Greg Bear is my favorite SCIENCE fiction writer. I started reading him with his book Darwin’s Radio and with the exception of the sequel to Forge of God, I’ve enjoyed all of his books. This one is about nanotechnology. A rougue scientist discovers a way to make tony living machines. A dust-up at his lab results in him having to flee with the biologicals inside his body. Chaos ensues. It’s a bit tough to follow because there are long dense passages about cellular regeneration that were a little over my head, I think. I say I think because I didn’t understand them and I perfectly followed the entire rest of the novel. Bear’s integration of the science + story isn’t as tight in this book as it is in others, but it’s still a lively bio-apocalyptic story with some good characters and a lot of the odd scenarios that confronting this sort of disaster brings out.

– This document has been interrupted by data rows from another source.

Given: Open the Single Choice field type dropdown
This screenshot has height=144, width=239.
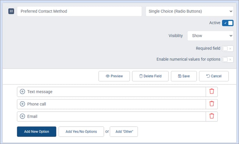Looking at the screenshot, I should [x=189, y=11].
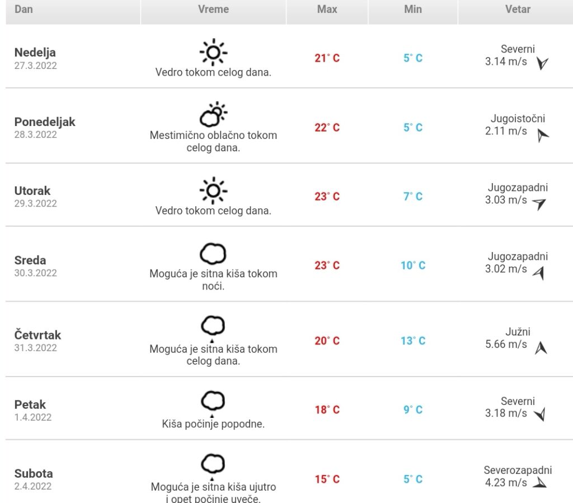This screenshot has width=573, height=503.
Task: Click the rain cloud icon for Petak
Action: pos(213,403)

The second in the Joe Gunther mystery series, this one was a signed copy from my local public library. Again I’ll say that I have been pleasantly surprised that these local mystery/thrillers really hold their own in a large and competitive genre. This one concerns a mysterious cultish community in a small town in Northern Vermont, a fire that gets out of hand and a lot of local/flatlander animosity. Joe Gunther is in town on a leave of absence from his Brattleboro job and funds himself in the thick of things in a town that has changed a lot since he used to spend summers there. Our hero is also going through some bad relationship juju and puts himself in a situation where he could potentially make some lousy choices. Good reading, local flavor.

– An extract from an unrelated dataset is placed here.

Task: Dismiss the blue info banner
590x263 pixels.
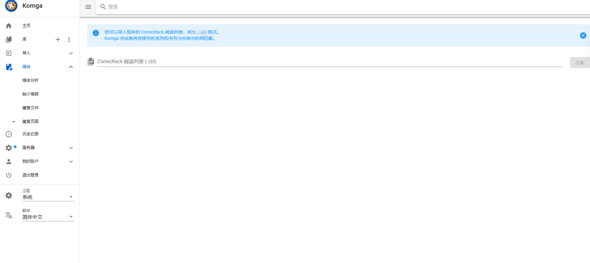Action: tap(583, 35)
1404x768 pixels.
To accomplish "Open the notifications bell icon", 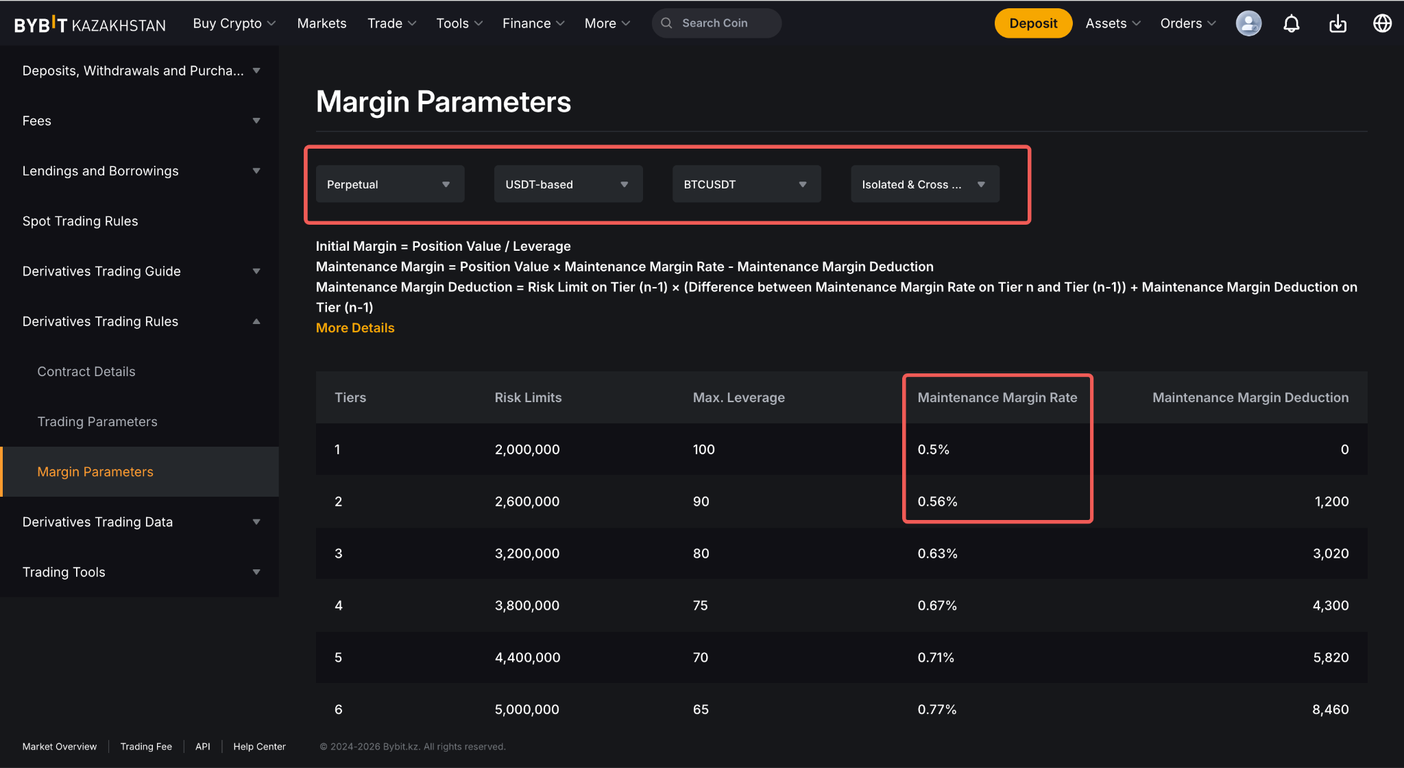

Maybe you like Alexander McCall Smith but don’t much care about Zimbabwe, or traditionally built women, or automobile maintenance, or secretaries who score 97 per cent on their exams. Well he has written other books, or series of books including this, the first in the Isabel Dalhousie Mystery series. Isabel is another charming female protagonist who is clever and just a little bit weird. The short novel seems more like what you’re used to getting out of an eclectic British mystery, so if you like McCall Smith and you like British mysteries, by all means dive on in.